:: GIVEN INFORMATION

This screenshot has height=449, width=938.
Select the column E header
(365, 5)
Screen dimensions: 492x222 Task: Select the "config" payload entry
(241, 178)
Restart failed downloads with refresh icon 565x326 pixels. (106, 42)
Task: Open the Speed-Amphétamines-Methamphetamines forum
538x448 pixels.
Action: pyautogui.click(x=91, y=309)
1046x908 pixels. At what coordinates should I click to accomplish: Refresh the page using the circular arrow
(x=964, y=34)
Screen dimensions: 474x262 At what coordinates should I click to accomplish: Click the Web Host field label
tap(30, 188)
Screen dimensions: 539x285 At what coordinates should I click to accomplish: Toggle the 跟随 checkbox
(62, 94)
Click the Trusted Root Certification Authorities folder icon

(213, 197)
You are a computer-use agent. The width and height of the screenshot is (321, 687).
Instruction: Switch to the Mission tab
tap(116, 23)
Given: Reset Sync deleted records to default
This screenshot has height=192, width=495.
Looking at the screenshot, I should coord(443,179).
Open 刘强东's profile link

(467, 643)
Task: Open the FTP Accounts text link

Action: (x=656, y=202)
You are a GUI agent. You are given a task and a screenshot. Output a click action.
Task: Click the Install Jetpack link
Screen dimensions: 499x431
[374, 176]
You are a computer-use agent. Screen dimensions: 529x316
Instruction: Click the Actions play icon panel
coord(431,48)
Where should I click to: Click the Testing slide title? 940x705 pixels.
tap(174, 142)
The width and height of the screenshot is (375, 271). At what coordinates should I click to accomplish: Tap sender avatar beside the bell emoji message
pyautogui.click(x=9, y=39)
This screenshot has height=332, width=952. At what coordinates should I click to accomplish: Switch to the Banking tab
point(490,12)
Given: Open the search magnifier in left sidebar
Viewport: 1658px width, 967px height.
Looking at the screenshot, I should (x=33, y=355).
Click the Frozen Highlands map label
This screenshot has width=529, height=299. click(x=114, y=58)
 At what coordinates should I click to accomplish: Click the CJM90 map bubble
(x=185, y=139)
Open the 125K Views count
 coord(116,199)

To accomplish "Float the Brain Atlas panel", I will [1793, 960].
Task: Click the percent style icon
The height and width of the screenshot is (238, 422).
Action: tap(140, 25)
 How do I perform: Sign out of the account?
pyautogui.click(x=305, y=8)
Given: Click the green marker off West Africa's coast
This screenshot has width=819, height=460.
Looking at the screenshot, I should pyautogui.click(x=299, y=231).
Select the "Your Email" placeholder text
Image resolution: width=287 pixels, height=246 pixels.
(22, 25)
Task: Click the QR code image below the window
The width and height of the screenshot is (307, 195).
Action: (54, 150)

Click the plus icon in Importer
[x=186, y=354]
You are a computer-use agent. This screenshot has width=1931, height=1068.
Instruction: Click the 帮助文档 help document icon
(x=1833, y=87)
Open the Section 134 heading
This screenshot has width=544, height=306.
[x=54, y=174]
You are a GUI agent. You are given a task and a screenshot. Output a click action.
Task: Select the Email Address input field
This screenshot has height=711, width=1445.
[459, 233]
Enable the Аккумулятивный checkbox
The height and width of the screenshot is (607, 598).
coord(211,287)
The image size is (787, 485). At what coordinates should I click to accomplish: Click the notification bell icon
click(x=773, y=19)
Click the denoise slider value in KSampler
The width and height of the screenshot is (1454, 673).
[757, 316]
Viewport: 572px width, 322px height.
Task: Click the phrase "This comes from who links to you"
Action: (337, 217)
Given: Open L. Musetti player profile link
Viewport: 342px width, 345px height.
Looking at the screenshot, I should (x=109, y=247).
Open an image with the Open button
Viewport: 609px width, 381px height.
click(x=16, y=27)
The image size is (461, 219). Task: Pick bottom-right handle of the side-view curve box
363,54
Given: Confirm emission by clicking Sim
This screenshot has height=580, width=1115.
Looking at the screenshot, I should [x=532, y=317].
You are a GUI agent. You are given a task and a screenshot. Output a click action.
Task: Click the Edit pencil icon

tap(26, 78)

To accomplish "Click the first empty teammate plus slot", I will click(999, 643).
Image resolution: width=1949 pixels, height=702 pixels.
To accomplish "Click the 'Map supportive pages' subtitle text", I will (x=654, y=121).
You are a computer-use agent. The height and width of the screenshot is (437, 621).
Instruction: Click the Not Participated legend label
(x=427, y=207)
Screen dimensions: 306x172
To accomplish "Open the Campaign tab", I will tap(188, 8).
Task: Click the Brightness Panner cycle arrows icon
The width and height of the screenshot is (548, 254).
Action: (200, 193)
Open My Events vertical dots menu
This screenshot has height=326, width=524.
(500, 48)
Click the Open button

::::

HOW TO COMPLETE THIS TASK =>
Return every line of the preceding records in which the word "button" appears.

RESULT OF THIS TASK =>
Open an image with the Open button
Click the Open button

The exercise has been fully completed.